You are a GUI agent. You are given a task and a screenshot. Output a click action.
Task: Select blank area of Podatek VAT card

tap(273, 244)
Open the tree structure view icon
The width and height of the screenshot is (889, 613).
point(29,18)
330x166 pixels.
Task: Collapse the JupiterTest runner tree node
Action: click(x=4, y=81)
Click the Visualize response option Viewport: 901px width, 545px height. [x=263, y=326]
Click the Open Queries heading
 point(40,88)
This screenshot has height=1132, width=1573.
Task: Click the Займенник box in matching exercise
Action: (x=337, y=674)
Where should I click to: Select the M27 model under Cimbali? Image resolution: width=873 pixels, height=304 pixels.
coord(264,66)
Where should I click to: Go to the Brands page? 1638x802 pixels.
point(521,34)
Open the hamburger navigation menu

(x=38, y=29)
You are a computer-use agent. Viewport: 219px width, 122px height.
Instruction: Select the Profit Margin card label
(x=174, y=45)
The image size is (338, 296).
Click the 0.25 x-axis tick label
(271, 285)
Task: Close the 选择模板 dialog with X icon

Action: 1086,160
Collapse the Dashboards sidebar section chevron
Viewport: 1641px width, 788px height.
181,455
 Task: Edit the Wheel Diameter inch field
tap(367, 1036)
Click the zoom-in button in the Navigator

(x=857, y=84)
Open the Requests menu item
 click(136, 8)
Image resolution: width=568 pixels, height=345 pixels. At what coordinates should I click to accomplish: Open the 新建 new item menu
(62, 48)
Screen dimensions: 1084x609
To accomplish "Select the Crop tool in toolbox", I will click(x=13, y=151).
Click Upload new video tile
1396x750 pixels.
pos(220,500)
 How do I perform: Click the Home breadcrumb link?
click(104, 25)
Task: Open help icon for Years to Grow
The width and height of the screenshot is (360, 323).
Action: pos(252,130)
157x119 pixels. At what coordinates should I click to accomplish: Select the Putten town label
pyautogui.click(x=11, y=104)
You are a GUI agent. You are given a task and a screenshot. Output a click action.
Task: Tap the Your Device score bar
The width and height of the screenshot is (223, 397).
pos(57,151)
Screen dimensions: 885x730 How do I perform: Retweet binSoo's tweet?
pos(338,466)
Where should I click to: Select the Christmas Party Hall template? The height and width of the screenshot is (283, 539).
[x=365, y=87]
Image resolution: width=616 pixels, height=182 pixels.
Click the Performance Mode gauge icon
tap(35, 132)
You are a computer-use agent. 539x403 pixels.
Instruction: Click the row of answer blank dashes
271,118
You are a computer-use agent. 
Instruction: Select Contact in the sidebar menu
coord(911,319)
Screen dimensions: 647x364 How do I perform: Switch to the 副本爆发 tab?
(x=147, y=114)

• Goal: Please return all of the entries above unchanged, every line copied word for word.

• Task response:
You are a GUI agent. You are given a task and a screenshot. Output a click action.
Task: Select blank area of Podatek VAT card

tap(273, 244)
Open the tree structure view icon
The width and height of the screenshot is (889, 613).
point(29,18)
330x166 pixels.
Task: Collapse the JupiterTest runner tree node
Action: click(x=4, y=81)
Click the Visualize response option Viewport: 901px width, 545px height. [x=263, y=326]
Click the Open Queries heading
 point(40,88)
This screenshot has height=1132, width=1573.
Task: Click the Займенник box in matching exercise
Action: (x=337, y=674)
Where should I click to: Select the M27 model under Cimbali? Image resolution: width=873 pixels, height=304 pixels.
coord(264,66)
Where should I click to: Go to the Brands page? 1638x802 pixels.
point(521,34)
Open the hamburger navigation menu

(x=38, y=29)
You are a computer-use agent. Viewport: 219px width, 122px height.
Instruction: Select the Profit Margin card label
(x=174, y=45)
The image size is (338, 296).
Click the 0.25 x-axis tick label
(271, 285)
Task: Close the 选择模板 dialog with X icon

Action: 1086,160
Collapse the Dashboards sidebar section chevron
Viewport: 1641px width, 788px height.
181,455
 Task: Edit the Wheel Diameter inch field
tap(367, 1036)
Click the zoom-in button in the Navigator

(x=857, y=84)
Open the Requests menu item
 click(136, 8)
Image resolution: width=568 pixels, height=345 pixels. At what coordinates should I click to accomplish: Open the 新建 new item menu
(62, 48)
Screen dimensions: 1084x609
To accomplish "Select the Crop tool in toolbox", I will click(x=13, y=151).
Click Upload new video tile
1396x750 pixels.
pos(220,500)
 How do I perform: Click the Home breadcrumb link?
click(104, 25)
Task: Open help icon for Years to Grow
The width and height of the screenshot is (360, 323).
Action: pos(252,130)
157x119 pixels. At what coordinates should I click to accomplish: Select the Putten town label
pyautogui.click(x=11, y=104)
You are a GUI agent. You are given a task and a screenshot. Output a click action.
Task: Tap the Your Device score bar
The width and height of the screenshot is (223, 397).
pos(57,151)
Screen dimensions: 885x730 How do I perform: Retweet binSoo's tweet?
pos(338,466)
Where should I click to: Select the Christmas Party Hall template? The height and width of the screenshot is (283, 539).
[x=365, y=87]
Image resolution: width=616 pixels, height=182 pixels.
Click the Performance Mode gauge icon
tap(35, 132)
You are a computer-use agent. 539x403 pixels.
Instruction: Click the row of answer blank dashes
271,118
You are a computer-use agent. 
Instruction: Select Contact in the sidebar menu
coord(911,319)
Screen dimensions: 647x364 How do I perform: Switch to the 副本爆发 tab?
(x=147, y=114)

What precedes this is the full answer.